── Source information ──

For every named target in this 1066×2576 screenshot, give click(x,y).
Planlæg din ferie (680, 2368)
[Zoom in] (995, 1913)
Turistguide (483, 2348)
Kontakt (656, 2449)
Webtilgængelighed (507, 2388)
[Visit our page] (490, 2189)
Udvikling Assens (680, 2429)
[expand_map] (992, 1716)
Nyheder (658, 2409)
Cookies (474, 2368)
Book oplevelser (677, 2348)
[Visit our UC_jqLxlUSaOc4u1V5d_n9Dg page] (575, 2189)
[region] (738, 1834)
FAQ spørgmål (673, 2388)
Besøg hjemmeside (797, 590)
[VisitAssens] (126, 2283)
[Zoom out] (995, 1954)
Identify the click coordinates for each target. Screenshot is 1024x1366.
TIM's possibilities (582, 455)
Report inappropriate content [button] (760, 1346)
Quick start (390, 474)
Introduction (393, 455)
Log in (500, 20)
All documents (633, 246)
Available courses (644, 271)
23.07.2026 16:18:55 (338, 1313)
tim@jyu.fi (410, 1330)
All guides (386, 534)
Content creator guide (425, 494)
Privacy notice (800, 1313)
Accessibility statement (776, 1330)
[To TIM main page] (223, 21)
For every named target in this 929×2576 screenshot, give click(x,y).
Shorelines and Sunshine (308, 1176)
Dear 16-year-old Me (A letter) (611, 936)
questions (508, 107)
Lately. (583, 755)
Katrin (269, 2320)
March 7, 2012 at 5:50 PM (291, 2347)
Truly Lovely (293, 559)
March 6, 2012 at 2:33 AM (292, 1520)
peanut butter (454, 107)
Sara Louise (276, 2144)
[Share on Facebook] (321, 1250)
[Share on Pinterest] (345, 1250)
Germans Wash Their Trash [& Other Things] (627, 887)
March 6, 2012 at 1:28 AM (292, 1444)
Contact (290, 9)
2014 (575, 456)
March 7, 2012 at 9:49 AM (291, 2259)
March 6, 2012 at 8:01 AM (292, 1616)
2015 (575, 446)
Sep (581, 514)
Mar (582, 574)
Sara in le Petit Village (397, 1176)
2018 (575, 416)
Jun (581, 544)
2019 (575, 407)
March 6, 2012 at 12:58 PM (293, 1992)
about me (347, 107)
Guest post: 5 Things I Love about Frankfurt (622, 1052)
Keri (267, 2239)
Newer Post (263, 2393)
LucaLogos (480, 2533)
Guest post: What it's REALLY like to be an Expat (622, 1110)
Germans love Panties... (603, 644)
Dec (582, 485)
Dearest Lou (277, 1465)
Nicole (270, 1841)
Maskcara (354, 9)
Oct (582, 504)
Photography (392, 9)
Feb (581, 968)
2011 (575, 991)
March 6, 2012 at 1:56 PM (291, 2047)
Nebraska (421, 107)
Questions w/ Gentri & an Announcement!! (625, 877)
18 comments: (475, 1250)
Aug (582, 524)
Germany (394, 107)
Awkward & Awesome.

───

Task brief » Repeat the data in full, exactly as supplied.

Response to the exercise »
For every named target in this 1066×2576 screenshot, give click(x,y).
Planlæg din ferie (680, 2368)
[Zoom in] (995, 1913)
Turistguide (483, 2348)
Kontakt (656, 2449)
Webtilgængelighed (507, 2388)
[Visit our page] (490, 2189)
Udvikling Assens (680, 2429)
[expand_map] (992, 1716)
Nyheder (658, 2409)
Cookies (474, 2368)
Book oplevelser (677, 2348)
[Visit our UC_jqLxlUSaOc4u1V5d_n9Dg page] (575, 2189)
[region] (738, 1834)
FAQ spørgmål (673, 2388)
Besøg hjemmeside (797, 590)
[VisitAssens] (126, 2283)
[Zoom out] (995, 1954)
Identify the click coordinates for each target. Screenshot is 1024x1366.
TIM's possibilities (582, 455)
Report inappropriate content [button] (760, 1346)
Quick start (390, 474)
Introduction (393, 455)
Log in (500, 20)
All documents (633, 246)
Available courses (644, 271)
23.07.2026 16:18:55 (338, 1313)
tim@jyu.fi (410, 1330)
All guides (386, 534)
Content creator guide (425, 494)
Privacy notice (800, 1313)
Accessibility statement (776, 1330)
[To TIM main page] (223, 21)
For every named target in this 929×2576 screenshot, give click(x,y).
Shorelines and Sunshine (308, 1176)
Dear 16-year-old Me (A letter) (611, 936)
questions (508, 107)
Lately. (583, 755)
Katrin (269, 2320)
March 7, 2012 at 5:50 PM (291, 2347)
Truly Lovely (293, 559)
March 6, 2012 at 2:33 AM (292, 1520)
peanut butter (454, 107)
Sara Louise (276, 2144)
[Share on Facebook] (321, 1250)
[Share on Pinterest] (345, 1250)
Germans Wash Their Trash [& Other Things] (627, 887)
March 6, 2012 at 1:28 AM (292, 1444)
Contact (290, 9)
2014 (575, 456)
March 7, 2012 at 9:49 AM (291, 2259)
March 6, 2012 at 8:01 AM (292, 1616)
2015 (575, 446)
Sep (581, 514)
Mar (582, 574)
Sara in le Petit Village (397, 1176)
2018 (575, 416)
Jun (581, 544)
2019 (575, 407)
March 6, 2012 at 12:58 PM (293, 1992)
about me (347, 107)
Guest post: 5 Things I Love about Frankfurt (622, 1052)
Keri (267, 2239)
Newer Post (263, 2393)
LucaLogos (480, 2533)
Guest post: What it's REALLY like to be an Expat (622, 1110)
Germans love Panties... (603, 644)
Dec (582, 485)
Dearest Lou (277, 1465)
Nicole (270, 1841)
Maskcara (354, 9)
Oct (582, 504)
Photography (392, 9)
Feb (581, 968)
2011 (575, 991)
March 6, 2012 at 1:56 PM (291, 2047)
Nebraska (421, 107)
Questions w/ Gentri & an Announcement!! (625, 877)
18 comments: (475, 1250)
Aug (582, 524)
Germany (394, 107)
Awkward & Awesome.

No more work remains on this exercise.